• _Stored data entries_

###

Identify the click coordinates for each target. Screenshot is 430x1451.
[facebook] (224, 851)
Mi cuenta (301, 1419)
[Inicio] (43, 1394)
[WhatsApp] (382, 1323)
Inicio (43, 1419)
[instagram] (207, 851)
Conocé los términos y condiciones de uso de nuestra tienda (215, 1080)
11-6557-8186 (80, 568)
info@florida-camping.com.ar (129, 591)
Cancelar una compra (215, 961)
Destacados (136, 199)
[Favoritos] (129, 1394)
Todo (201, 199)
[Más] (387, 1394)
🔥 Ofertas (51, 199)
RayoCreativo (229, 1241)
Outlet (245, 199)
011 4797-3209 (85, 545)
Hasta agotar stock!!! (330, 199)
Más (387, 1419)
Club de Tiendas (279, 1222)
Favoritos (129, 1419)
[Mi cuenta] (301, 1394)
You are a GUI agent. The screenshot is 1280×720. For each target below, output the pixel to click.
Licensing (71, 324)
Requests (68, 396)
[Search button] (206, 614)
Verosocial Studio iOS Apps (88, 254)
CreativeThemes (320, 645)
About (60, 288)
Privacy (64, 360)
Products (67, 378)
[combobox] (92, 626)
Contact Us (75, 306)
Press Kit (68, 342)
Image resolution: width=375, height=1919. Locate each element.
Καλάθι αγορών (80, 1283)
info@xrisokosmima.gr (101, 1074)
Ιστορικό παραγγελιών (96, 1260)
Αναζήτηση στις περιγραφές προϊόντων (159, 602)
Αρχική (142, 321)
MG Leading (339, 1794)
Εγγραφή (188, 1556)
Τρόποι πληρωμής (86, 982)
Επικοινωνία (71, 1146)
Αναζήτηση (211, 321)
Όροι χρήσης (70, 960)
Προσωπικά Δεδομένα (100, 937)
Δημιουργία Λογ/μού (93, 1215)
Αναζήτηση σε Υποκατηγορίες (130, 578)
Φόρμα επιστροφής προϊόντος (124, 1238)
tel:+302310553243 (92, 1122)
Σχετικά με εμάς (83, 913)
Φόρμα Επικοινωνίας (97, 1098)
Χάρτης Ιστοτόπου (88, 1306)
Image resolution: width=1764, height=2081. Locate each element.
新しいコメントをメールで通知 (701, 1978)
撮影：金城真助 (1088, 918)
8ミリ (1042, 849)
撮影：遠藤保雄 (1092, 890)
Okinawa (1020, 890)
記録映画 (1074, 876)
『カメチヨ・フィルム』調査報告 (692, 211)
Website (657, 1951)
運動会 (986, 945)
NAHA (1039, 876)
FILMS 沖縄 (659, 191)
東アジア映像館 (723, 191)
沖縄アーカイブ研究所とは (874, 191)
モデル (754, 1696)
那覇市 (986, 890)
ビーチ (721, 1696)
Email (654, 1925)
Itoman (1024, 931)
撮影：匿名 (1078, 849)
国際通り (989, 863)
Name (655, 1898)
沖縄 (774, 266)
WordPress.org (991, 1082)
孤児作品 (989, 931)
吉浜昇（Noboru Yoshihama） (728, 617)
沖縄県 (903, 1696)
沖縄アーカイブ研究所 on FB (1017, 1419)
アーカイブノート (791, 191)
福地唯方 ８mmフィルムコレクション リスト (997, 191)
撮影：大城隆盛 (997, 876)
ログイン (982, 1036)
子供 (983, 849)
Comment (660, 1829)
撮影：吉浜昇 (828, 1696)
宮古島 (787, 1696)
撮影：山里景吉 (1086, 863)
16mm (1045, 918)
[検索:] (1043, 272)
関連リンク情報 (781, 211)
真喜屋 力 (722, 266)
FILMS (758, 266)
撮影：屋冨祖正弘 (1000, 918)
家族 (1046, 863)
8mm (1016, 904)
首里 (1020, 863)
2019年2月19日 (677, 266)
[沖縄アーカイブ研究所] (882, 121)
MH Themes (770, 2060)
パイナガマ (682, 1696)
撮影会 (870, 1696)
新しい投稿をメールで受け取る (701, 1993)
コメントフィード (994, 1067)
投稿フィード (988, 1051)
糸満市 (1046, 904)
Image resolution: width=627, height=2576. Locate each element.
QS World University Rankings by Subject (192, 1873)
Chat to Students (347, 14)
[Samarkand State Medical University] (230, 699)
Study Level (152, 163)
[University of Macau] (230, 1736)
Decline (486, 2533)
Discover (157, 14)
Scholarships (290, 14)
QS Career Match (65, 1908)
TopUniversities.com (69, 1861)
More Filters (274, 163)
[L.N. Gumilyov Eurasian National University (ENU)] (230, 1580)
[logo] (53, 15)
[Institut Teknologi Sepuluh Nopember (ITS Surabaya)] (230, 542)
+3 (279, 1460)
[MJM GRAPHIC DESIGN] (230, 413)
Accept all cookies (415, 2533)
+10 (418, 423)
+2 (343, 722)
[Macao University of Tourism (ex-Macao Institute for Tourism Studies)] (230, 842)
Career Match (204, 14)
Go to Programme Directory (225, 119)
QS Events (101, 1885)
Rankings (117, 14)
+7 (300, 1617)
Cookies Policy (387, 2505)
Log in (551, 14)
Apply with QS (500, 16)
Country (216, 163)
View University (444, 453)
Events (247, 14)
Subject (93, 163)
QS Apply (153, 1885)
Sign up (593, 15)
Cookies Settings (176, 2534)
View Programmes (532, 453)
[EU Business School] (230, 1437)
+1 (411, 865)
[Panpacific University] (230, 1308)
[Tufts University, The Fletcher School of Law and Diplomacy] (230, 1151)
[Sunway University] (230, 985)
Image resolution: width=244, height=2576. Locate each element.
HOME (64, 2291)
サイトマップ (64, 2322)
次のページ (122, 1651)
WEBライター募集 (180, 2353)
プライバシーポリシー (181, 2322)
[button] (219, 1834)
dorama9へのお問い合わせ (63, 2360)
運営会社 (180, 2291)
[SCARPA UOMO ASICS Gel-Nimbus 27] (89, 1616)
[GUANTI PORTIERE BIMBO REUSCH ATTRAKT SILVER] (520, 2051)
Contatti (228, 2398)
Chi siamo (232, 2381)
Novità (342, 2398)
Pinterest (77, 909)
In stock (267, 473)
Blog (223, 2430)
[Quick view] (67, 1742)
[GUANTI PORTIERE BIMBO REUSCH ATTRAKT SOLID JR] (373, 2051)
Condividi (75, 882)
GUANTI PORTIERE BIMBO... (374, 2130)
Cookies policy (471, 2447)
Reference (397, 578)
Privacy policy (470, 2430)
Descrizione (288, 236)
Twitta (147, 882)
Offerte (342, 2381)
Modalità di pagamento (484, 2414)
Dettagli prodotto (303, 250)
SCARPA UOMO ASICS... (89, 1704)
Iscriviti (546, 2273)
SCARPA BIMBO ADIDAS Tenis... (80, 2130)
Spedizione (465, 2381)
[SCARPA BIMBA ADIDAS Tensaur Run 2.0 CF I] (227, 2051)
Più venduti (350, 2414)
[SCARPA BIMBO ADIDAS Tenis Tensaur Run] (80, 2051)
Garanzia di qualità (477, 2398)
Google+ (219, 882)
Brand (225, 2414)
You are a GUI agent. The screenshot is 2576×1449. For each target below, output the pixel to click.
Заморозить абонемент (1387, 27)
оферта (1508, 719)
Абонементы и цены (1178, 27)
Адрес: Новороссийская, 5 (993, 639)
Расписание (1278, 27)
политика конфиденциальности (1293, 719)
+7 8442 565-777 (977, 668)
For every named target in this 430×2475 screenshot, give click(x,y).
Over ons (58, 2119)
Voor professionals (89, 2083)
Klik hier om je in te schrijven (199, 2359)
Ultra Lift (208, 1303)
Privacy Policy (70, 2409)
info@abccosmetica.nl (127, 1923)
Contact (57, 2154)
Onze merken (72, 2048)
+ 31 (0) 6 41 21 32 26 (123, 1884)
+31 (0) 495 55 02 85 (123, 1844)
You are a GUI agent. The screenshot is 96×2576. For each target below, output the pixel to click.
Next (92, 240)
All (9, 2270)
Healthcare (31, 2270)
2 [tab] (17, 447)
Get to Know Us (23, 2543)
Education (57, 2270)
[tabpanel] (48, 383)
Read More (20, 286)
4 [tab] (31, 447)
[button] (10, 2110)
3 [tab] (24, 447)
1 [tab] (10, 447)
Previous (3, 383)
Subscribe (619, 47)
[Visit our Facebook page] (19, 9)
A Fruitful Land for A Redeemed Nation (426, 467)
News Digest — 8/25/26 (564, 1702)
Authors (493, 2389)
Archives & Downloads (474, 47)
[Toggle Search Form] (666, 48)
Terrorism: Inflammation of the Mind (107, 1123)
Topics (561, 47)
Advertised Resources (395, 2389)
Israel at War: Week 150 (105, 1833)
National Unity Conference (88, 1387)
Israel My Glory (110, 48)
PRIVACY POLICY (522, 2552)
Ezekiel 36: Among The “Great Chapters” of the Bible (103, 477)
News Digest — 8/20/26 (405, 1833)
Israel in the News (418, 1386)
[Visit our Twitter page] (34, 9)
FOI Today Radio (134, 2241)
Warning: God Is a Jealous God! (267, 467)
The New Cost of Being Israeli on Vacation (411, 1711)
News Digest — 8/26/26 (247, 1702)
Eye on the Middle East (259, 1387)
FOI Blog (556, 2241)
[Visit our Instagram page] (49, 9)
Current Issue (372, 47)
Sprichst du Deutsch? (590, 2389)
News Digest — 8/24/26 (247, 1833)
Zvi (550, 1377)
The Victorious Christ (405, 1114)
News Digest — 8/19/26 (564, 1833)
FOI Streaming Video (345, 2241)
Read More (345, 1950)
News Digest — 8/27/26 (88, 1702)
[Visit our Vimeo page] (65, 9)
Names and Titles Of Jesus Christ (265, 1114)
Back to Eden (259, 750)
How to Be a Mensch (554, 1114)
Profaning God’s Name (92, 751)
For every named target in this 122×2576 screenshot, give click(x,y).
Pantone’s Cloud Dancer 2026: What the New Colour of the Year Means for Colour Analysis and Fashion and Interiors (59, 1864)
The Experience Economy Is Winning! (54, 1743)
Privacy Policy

###

• _Problem description_
From the records above, retype only the lines starting at the line that contains "QS Career Match (65, 1908)" and ending at the line that contains "Accept all cookies (415, 2533)", both included.

• _Output below_
QS Career Match (65, 1908)
TopUniversities.com (69, 1861)
More Filters (274, 163)
[L.N. Gumilyov Eurasian National University (ENU)] (230, 1580)
[logo] (53, 15)
[Institut Teknologi Sepuluh Nopember (ITS Surabaya)] (230, 542)
+3 (279, 1460)
[MJM GRAPHIC DESIGN] (230, 413)
Accept all cookies (415, 2533)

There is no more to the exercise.